* Your assignment
Among the records below, find the line with "Where should I click to: Click the 98.006" and the line with "Task: Click the HubSpot". Set down both and every line between, exactly and with no pictures, but nothing else.

Input below:

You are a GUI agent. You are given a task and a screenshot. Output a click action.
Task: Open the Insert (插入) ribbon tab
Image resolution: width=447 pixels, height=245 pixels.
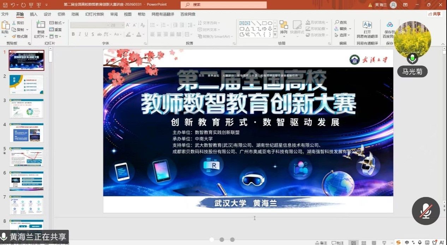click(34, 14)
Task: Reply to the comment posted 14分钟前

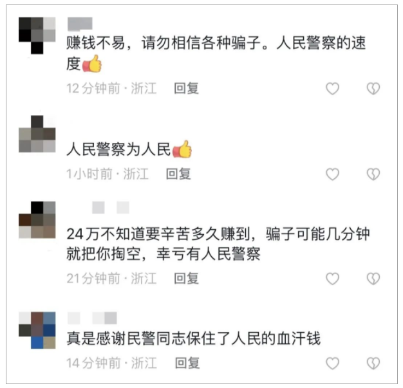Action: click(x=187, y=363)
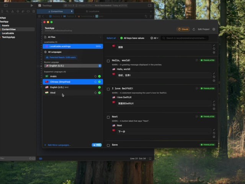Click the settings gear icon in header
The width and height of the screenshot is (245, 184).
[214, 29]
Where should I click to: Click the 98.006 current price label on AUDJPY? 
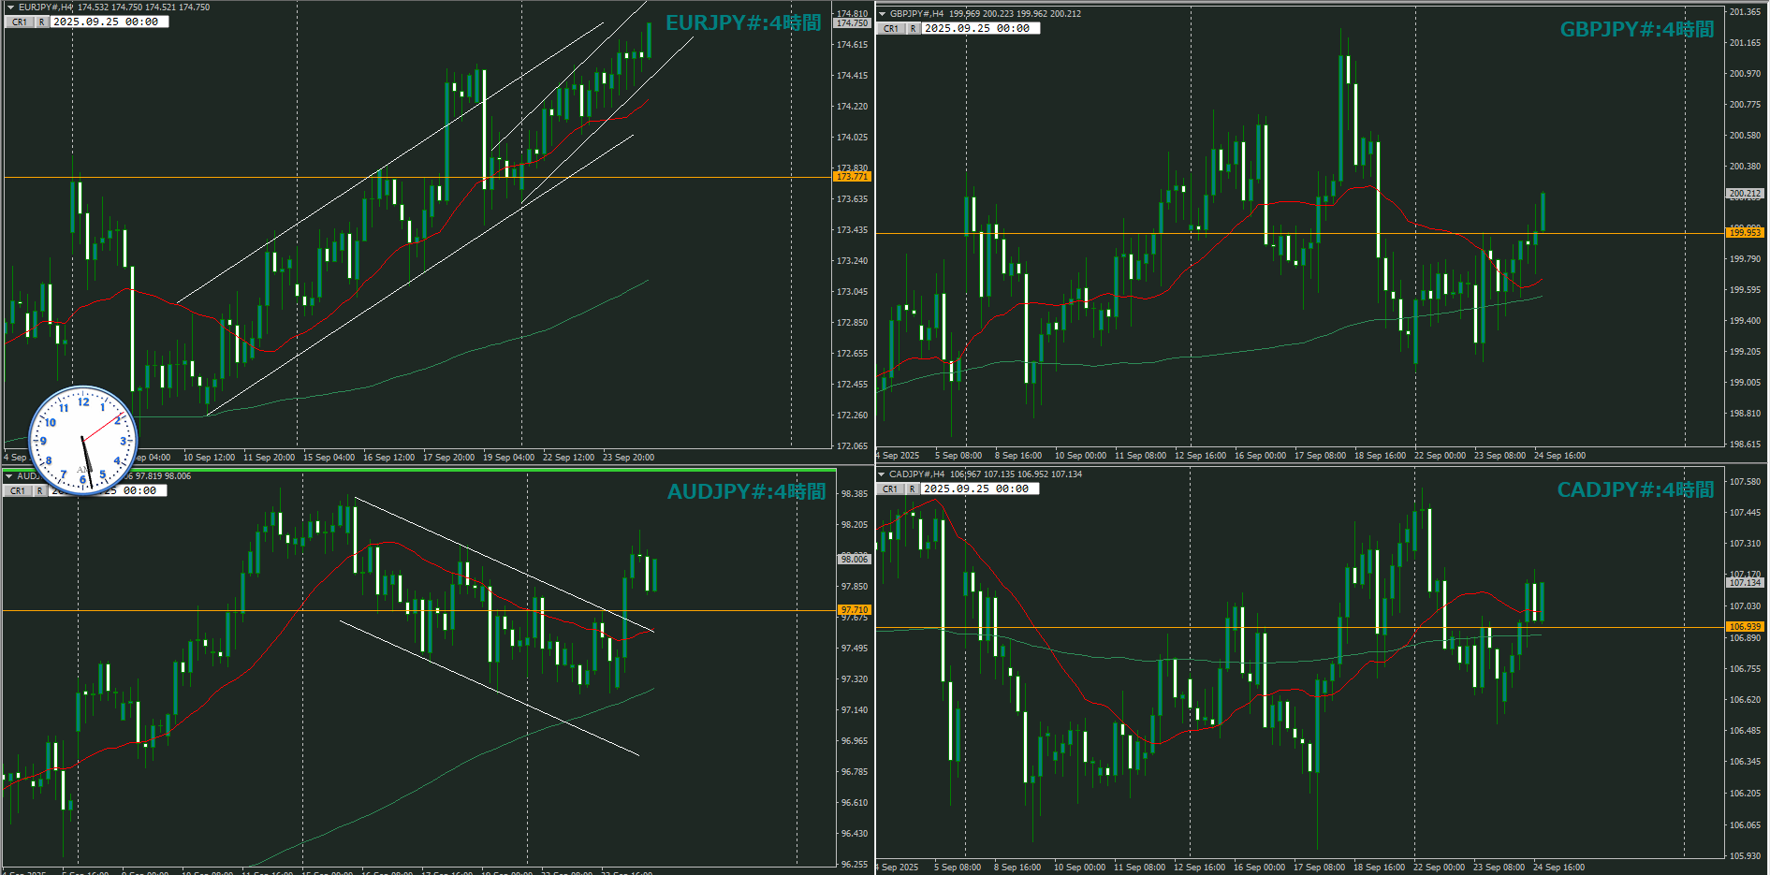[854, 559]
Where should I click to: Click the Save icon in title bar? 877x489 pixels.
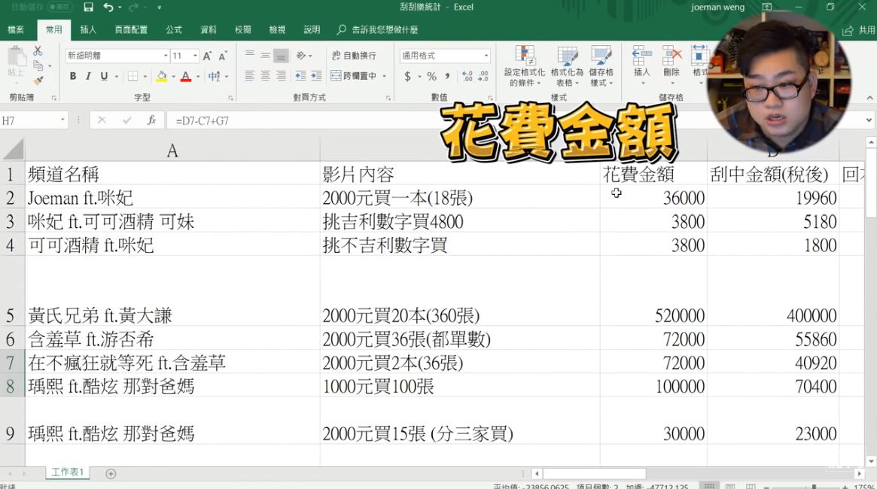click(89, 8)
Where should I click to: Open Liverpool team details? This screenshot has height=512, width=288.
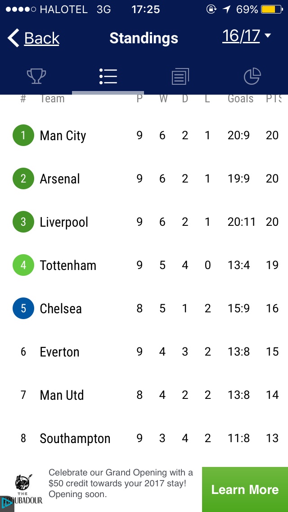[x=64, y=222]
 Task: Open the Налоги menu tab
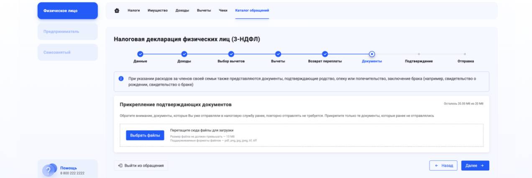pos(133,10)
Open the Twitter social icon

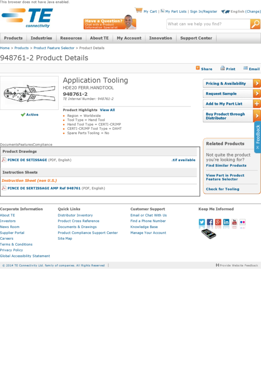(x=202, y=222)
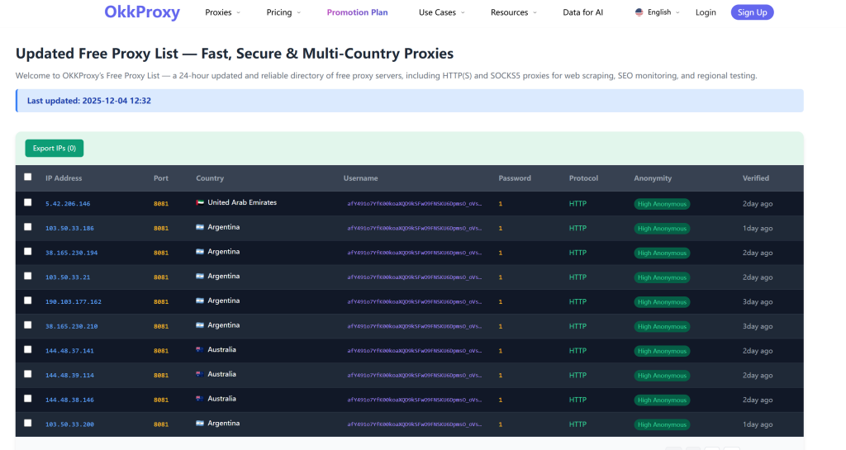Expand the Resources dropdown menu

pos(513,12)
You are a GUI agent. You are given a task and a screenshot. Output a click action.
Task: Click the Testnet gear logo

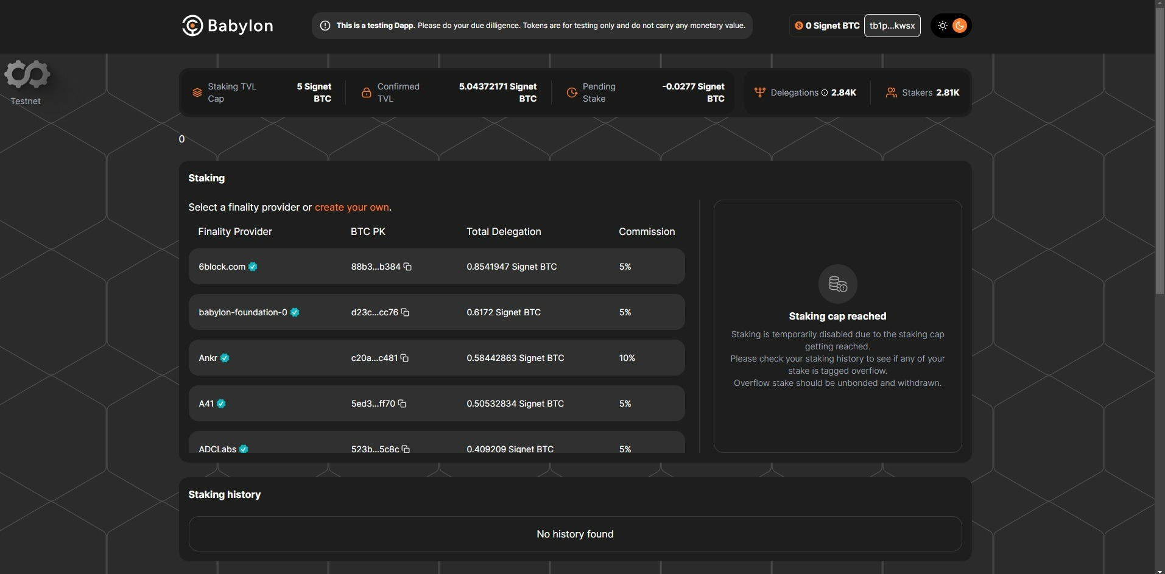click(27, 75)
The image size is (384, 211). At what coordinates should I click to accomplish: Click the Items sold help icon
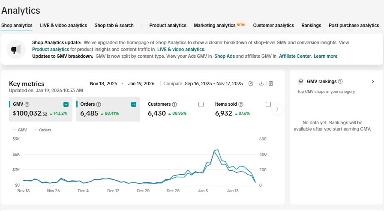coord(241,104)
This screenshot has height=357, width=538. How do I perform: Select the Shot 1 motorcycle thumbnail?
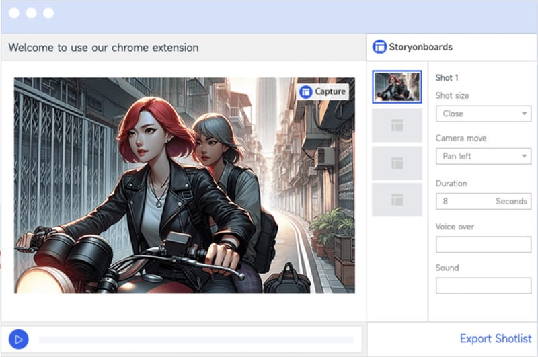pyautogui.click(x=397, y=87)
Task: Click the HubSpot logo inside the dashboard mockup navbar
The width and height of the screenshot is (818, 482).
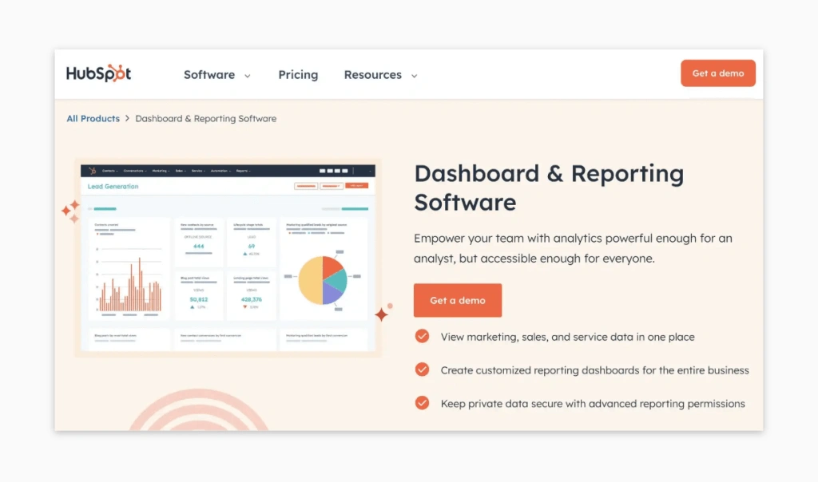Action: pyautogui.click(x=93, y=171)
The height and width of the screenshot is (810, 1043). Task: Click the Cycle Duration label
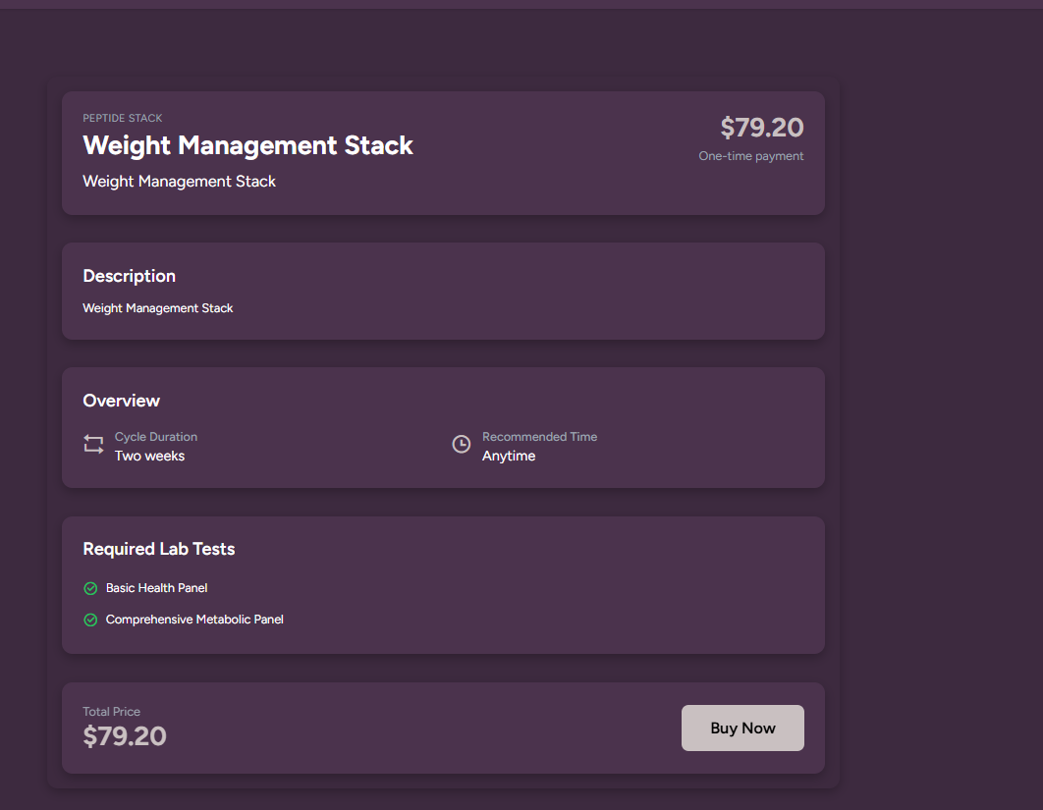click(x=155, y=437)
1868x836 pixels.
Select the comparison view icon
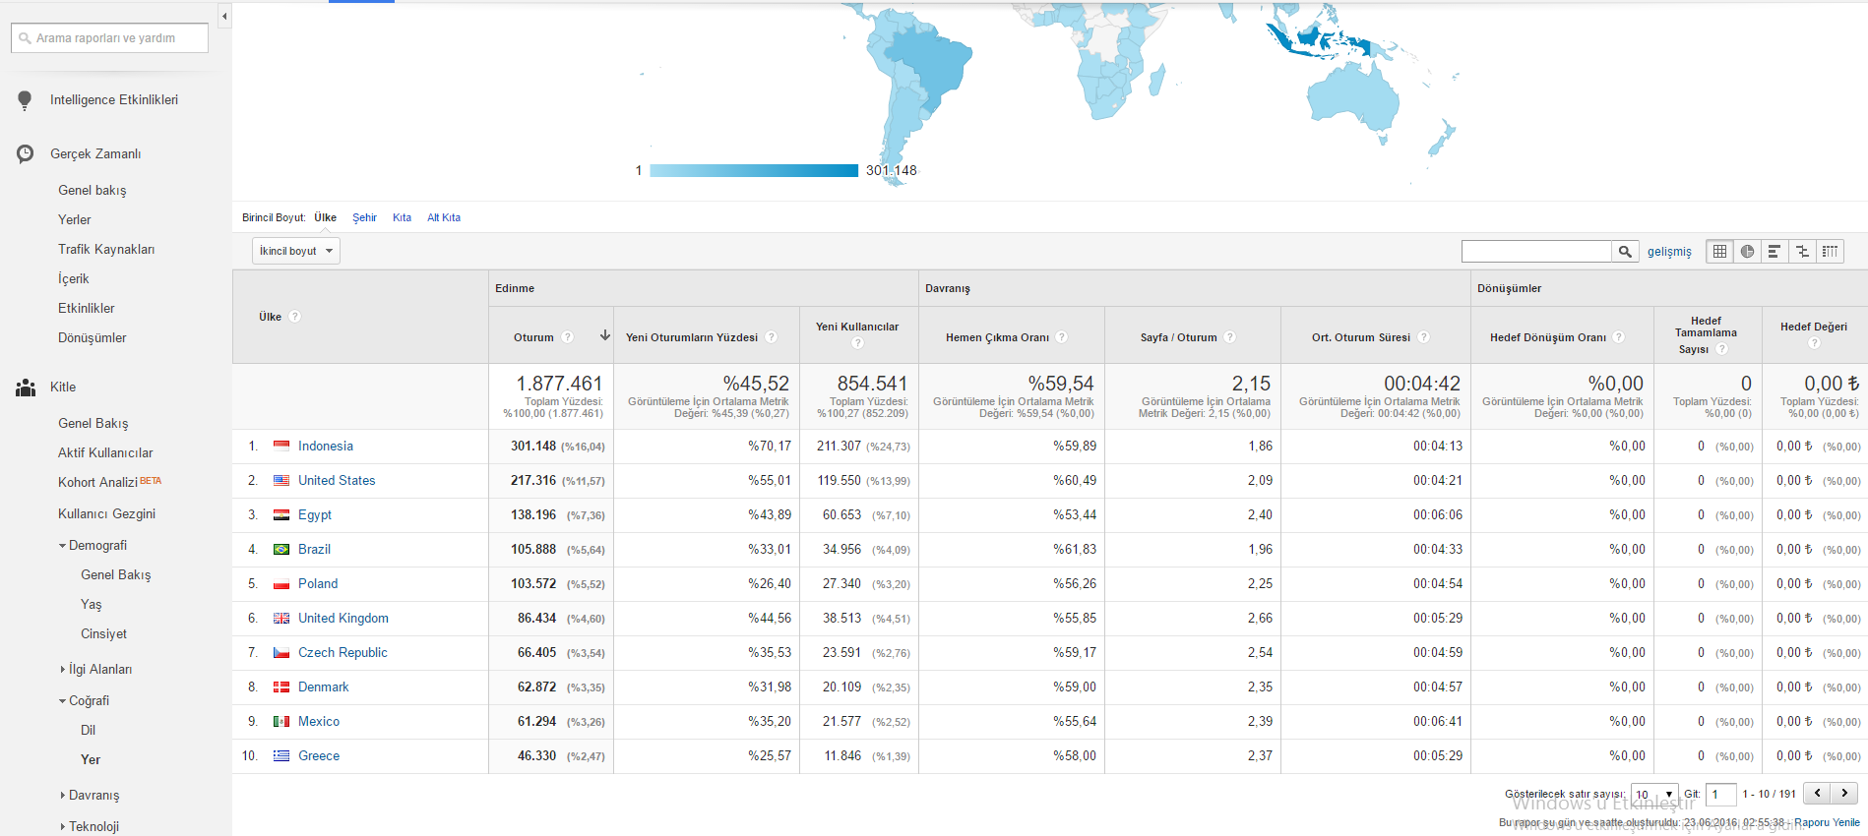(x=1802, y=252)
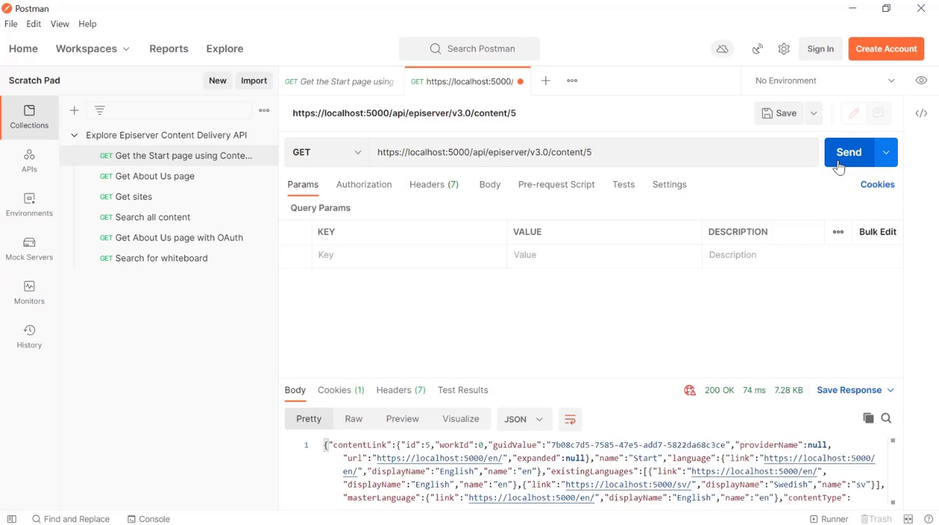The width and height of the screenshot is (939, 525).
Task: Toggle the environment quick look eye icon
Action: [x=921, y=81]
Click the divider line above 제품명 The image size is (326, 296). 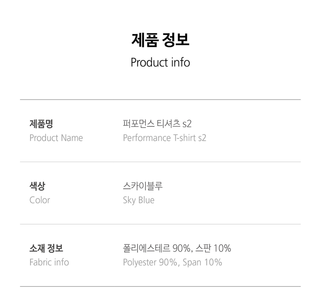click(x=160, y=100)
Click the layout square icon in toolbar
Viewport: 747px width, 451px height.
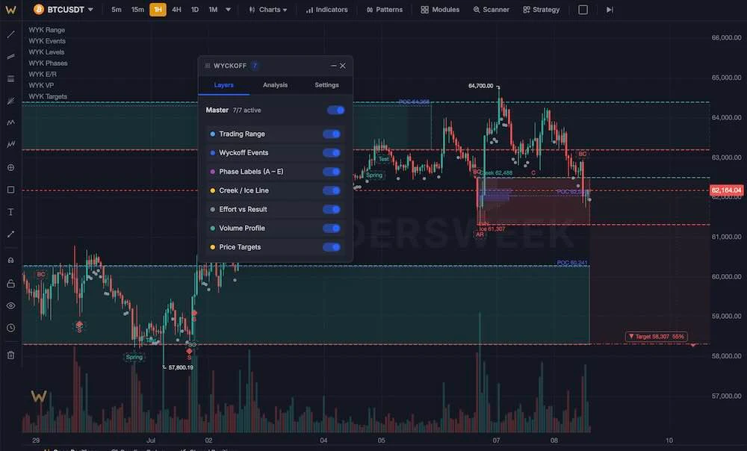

End of Input.

* Task result
Where should I click to: Click the 98.006 current price label on AUDJPY? 
[854, 559]
Where should I click to: Click the Save icon in title bar? 877x489 pixels.
click(89, 8)
Where should I click to: Open Liverpool team details? This screenshot has height=512, width=288.
[x=64, y=222]
 Task: Open the Налоги menu tab
pos(133,10)
Open the Twitter social icon

(x=202, y=222)
Expand the Resources dropdown menu

pos(513,12)
You are a GUI agent. You are given a task and a screenshot. Output a click action.
Task: Click the Testnet gear logo

click(27, 75)
The image size is (384, 211). At what coordinates should I click to accomplish: Click the Items sold help icon
coord(241,104)
This screenshot has height=357, width=538. How do I perform: Select the Shot 1 motorcycle thumbnail?
pyautogui.click(x=397, y=87)
Task: Click the HubSpot logo inside the dashboard mockup navbar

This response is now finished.